Article Content
Introduction
ONE DATA introduces an efficient way to connect to exterior sources of data (relational databases, APIs, filesystems), with or without the use of Credentials.
Connections are mainly used to make resource manipulation in ONE DATA easier. In a way, if multiple Processors use the same resource (Host name and port name for DB Connection, URL for API Connection, etc.), simply updating the Connection configuration will update it for all Processors which are connected to it.
Overview
In the CONNECTIONS overview all Connections a user has created/access to within a project are listed in a time descending order by default. Within the CONNECTIONS overview the user can search for existing Connections by typing the name of a Connection or a keyword in the "Search Connections" field. In order to select several Connections of the list the user can move the mouse to the left beneath the Connection name, then small checkboxes appear next to the Connection's name that can be ticked. The selected Connections then can be either deselected, opened, deleted, or shared to other projects by choosing the respective option appearing on the left menu.
Create a Connection
- Press "Add New" on the left menu bar to create a new Connection.
- By clicking it, the following dialog appears and the user can enter the name of the Connection. Additionally, a description, keywords and notes can be added:
- Then the user is asked to select a Connection type:
Relational Database Connection
ONE DATA provides at the moment nine different Connection types to relational databases. Clicking on one of the options below, a new Connection is created and the user can enter the details and the Credentials (either using existing ones or adding new ones):
MySQL
PostgreSQL
DB2
MSSQL
ORACLE
MSSQL Kerberos
Impala
Hive
In the dialog, the Connection information to the database has to be configured. The fields marked with "*" are mandatory:
- Connection Name: The name of the Connection within ONE DATA.
- Host: The host address of the running database to which the Connection should be established.
- Port: The respective port of the database server.
- Database Name: The name name of the database.
- Credentials: The Credentials used for Connection authentication. This information is manadatory except for MSSQL Kerberos.

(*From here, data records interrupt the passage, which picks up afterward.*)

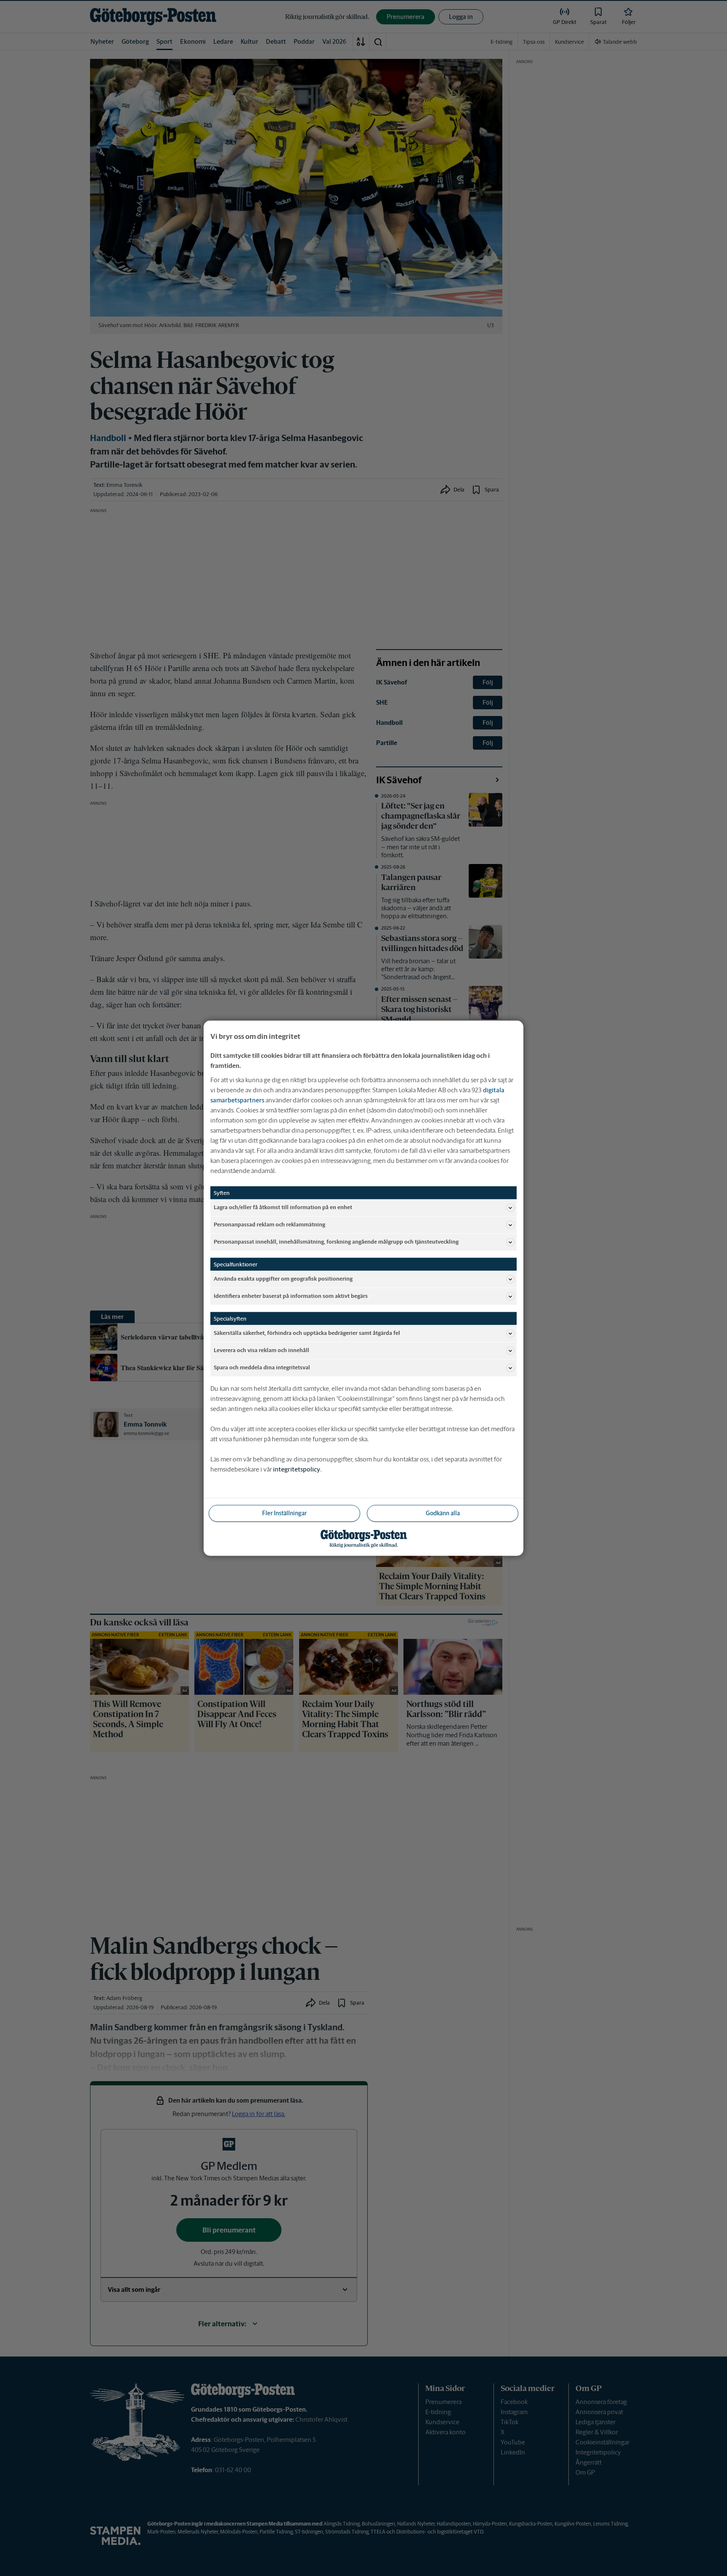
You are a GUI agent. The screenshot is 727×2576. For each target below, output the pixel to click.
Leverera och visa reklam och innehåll (261, 1350)
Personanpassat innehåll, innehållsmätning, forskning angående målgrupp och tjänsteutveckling (336, 1241)
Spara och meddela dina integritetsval (262, 1367)
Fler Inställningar (284, 1513)
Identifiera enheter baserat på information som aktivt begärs (291, 1296)
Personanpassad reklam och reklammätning (269, 1224)
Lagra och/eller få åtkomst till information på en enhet (283, 1207)
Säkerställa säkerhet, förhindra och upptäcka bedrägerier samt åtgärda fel (307, 1333)
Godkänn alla (443, 1513)
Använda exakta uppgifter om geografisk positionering (283, 1278)
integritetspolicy (296, 1469)
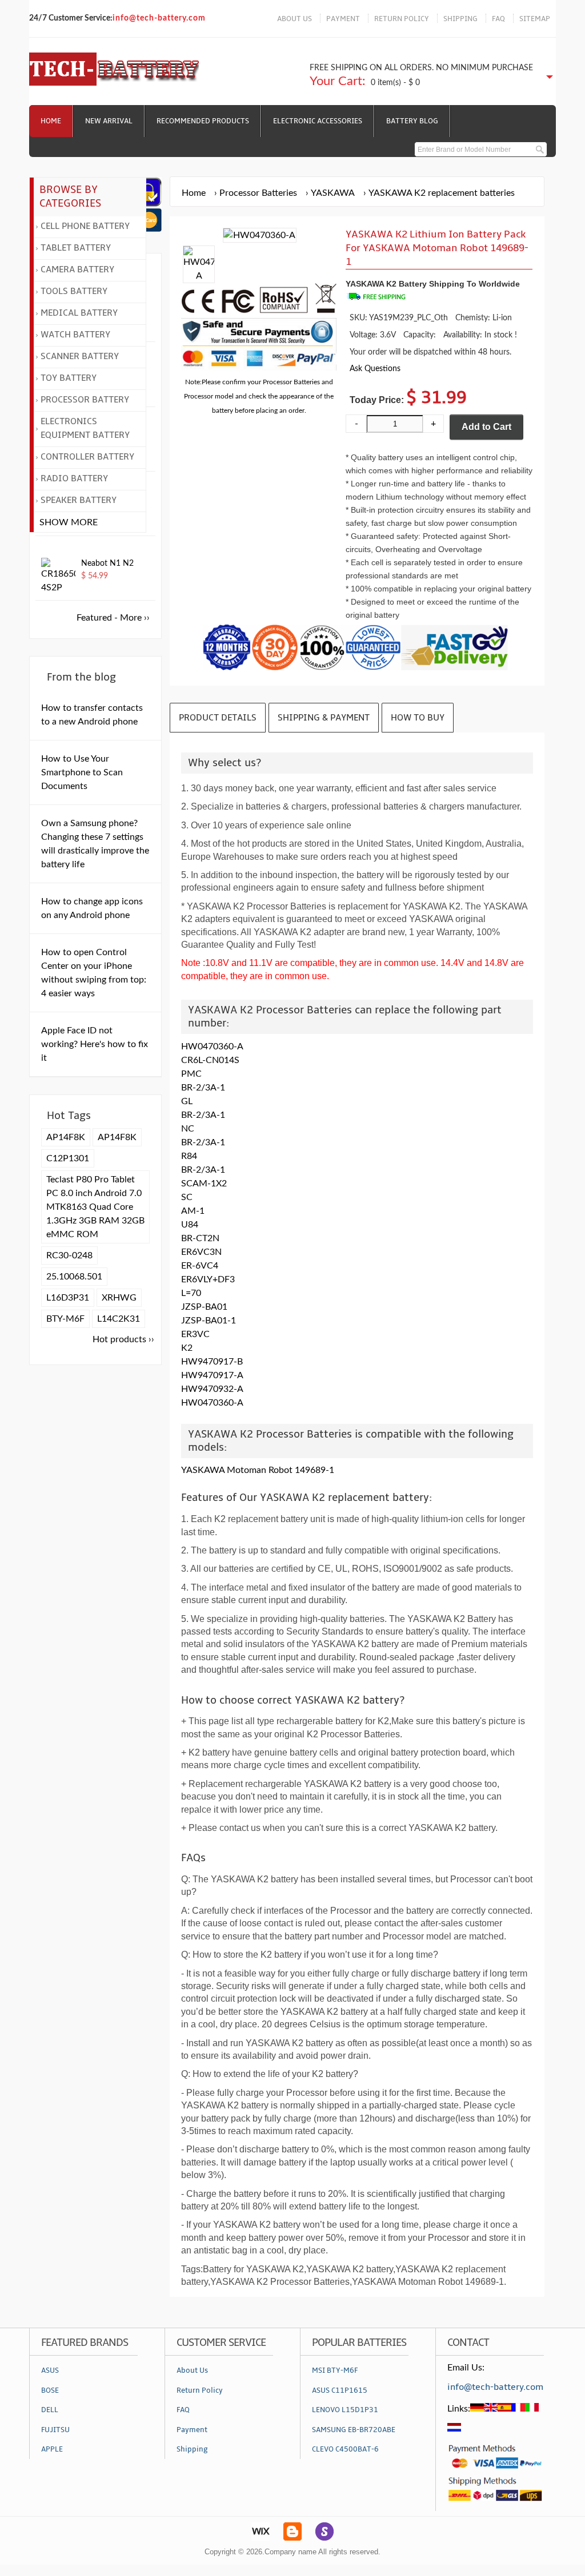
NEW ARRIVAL (109, 121)
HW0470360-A (212, 1046)
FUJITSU (55, 2429)
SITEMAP (534, 18)
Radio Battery (74, 478)
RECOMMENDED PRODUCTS (203, 121)
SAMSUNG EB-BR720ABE (353, 2429)
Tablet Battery (76, 247)
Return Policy (200, 2390)
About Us (192, 2370)
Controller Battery (87, 456)
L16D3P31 (67, 1297)
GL (187, 1101)
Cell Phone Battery (85, 226)
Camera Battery (77, 269)
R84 (189, 1156)
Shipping (192, 2449)
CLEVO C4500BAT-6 (345, 2449)
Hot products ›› (123, 1339)
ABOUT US (294, 18)
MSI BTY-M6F (335, 2370)
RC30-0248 (69, 1255)
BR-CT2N (200, 1238)
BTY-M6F (65, 1318)
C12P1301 (67, 1158)
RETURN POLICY (401, 18)
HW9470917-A (212, 1375)
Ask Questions (375, 368)
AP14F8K (65, 1137)
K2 (187, 1348)
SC (187, 1197)
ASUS (50, 2370)
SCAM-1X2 (204, 1183)
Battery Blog (412, 121)
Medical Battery (79, 313)
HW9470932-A (212, 1389)
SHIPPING (460, 18)
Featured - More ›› (113, 617)
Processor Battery (85, 399)
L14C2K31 (118, 1318)
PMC (191, 1073)
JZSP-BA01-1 (208, 1320)
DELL (49, 2409)
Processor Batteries (258, 193)
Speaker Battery (79, 500)
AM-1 (193, 1210)
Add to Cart (486, 427)
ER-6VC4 (199, 1265)
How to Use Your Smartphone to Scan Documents (82, 772)
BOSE (50, 2390)
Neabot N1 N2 (107, 563)
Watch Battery (75, 334)
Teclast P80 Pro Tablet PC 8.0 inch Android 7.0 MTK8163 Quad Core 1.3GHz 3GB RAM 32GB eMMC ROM (95, 1207)
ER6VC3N (201, 1252)
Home (51, 121)
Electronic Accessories (317, 121)
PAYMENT (343, 18)
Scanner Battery (80, 356)
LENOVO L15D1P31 (345, 2409)
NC (187, 1128)
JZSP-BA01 (204, 1306)
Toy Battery (69, 378)
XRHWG (119, 1297)
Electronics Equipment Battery (85, 428)
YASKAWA (333, 193)
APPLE (52, 2449)
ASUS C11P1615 (339, 2390)
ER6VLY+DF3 (208, 1279)
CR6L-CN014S (210, 1060)
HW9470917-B (212, 1361)
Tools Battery (74, 291)
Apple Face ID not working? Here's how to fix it (94, 1044)
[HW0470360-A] (198, 275)
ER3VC (195, 1334)
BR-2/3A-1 (203, 1087)
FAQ (498, 18)
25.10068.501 (74, 1276)
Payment (192, 2429)
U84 (189, 1224)
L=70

Also, the default Connection Schema can be set, but this configuration is optional.
Once all mandatory information is configured, the user can save and test the Connection via the "Test Connection" button.
Additional Information for Hive
- Currently, the Hive Connection can only be used for read operations from your database. Writing to the Hive database Connection will follow soon.
- Depending on your configuration for your Hive database, please mind to consider the correct port. The default port defined for a Hive database is 10000.
- There is currently no auto-discovery in place to detect your available database (names) as well as your schema, so make sure you know them beforehand.
- You will always have to support Credentials, even if you configured your Hive database to be accessible without them.
- If "schema" is left empty, the default schema will be applied.
Hive Connection Performance Improvement
Connections to Hive metastores have been adapted to improve their performance. To increase the performance of reading data from Hive tables we use the Hive support in Spark SQL, which reads the Hive table's location from Hive's metastore and then uses it to read data in parallel directly from MapR-FS.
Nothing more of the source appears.